_Directions_
Swap "Viewport" for "Display area" in the items from the line with "How do I perform: Close" to the line with "pyautogui.click(x=191, y=212)", and write out those lines again with nothing else changed.

_Available records_
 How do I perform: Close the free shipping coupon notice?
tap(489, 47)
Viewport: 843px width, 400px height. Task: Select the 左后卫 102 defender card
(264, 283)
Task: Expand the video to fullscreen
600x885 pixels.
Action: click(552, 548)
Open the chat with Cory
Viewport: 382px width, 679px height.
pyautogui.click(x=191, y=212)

--

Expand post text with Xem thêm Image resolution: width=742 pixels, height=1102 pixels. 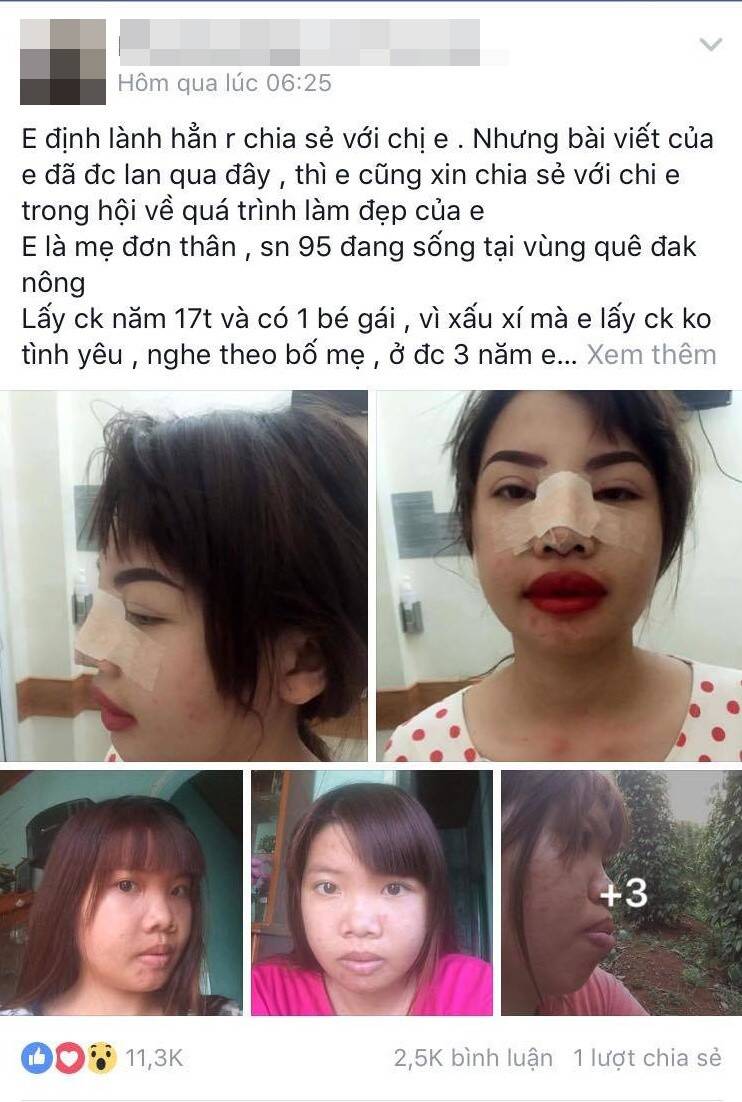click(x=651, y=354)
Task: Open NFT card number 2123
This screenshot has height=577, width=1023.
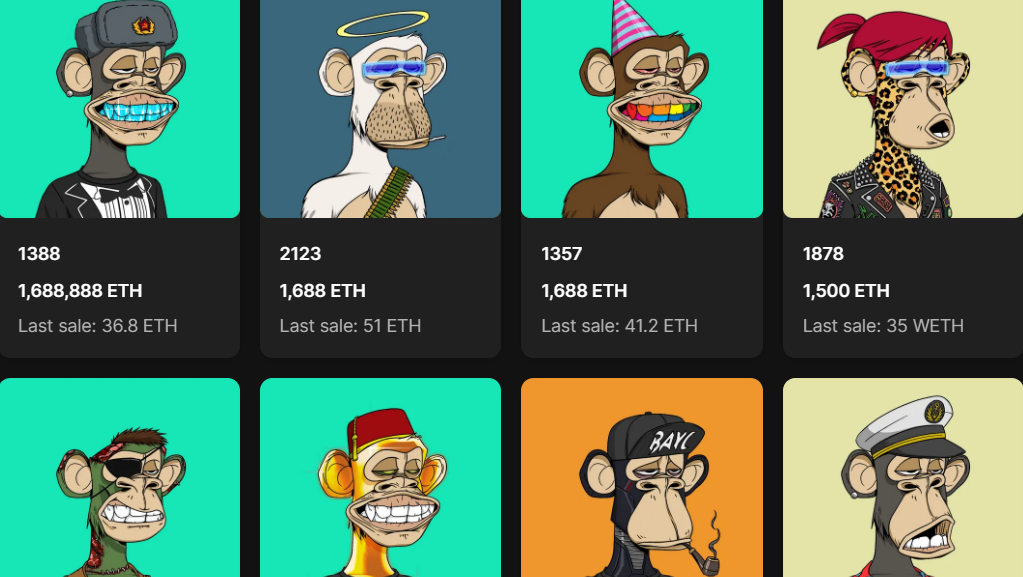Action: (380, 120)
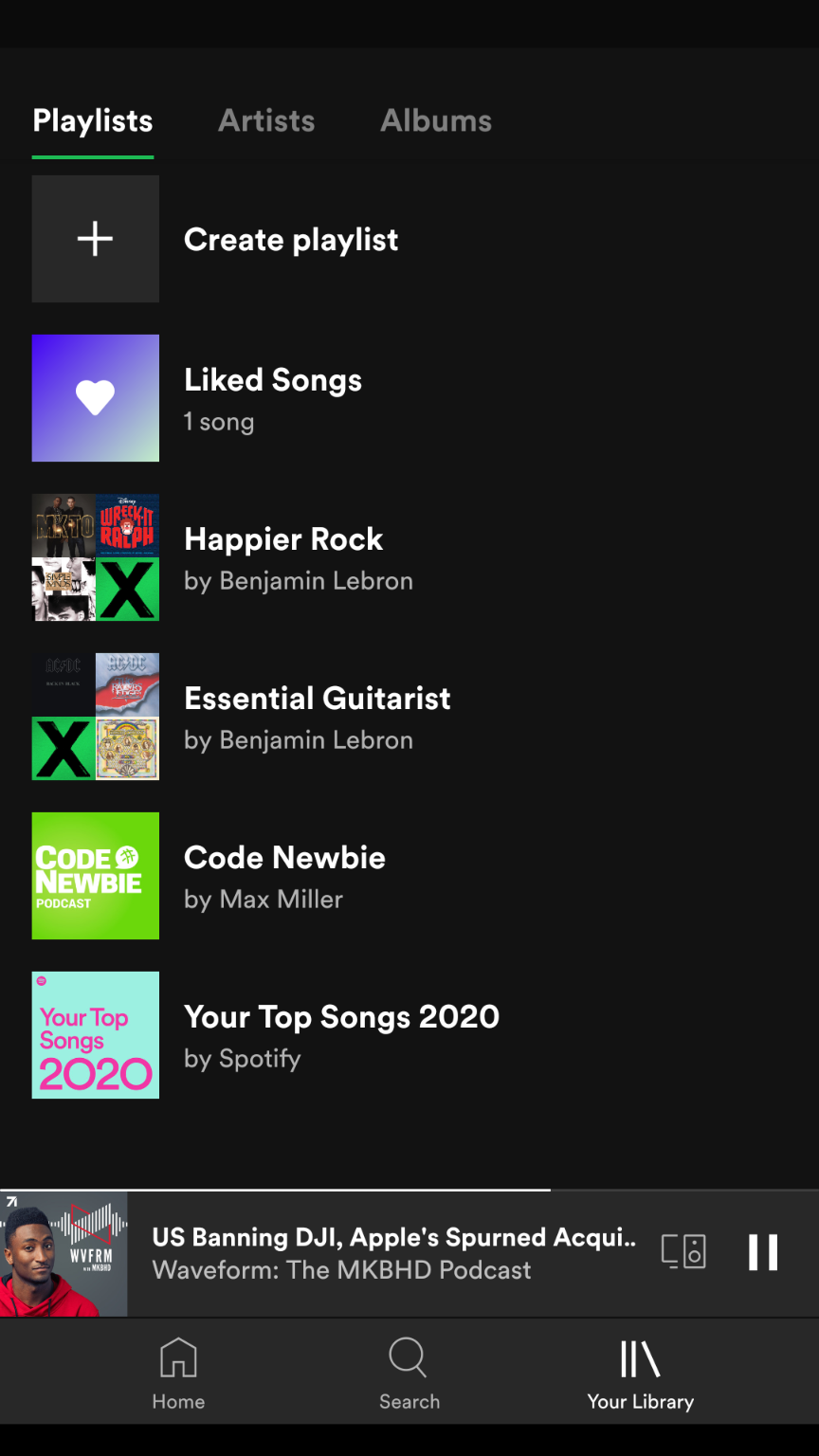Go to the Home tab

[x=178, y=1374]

_Answer to the exercise_
 How do I perform: Close the free shipping coupon notice?
tap(489, 47)
Display area: 843px width, 400px height. Task: Select the 左后卫 102 defender card
(264, 283)
Task: Expand the video to fullscreen
600x885 pixels.
Action: click(552, 548)
Open the chat with Cory
Display area: 382px width, 679px height.
pyautogui.click(x=191, y=212)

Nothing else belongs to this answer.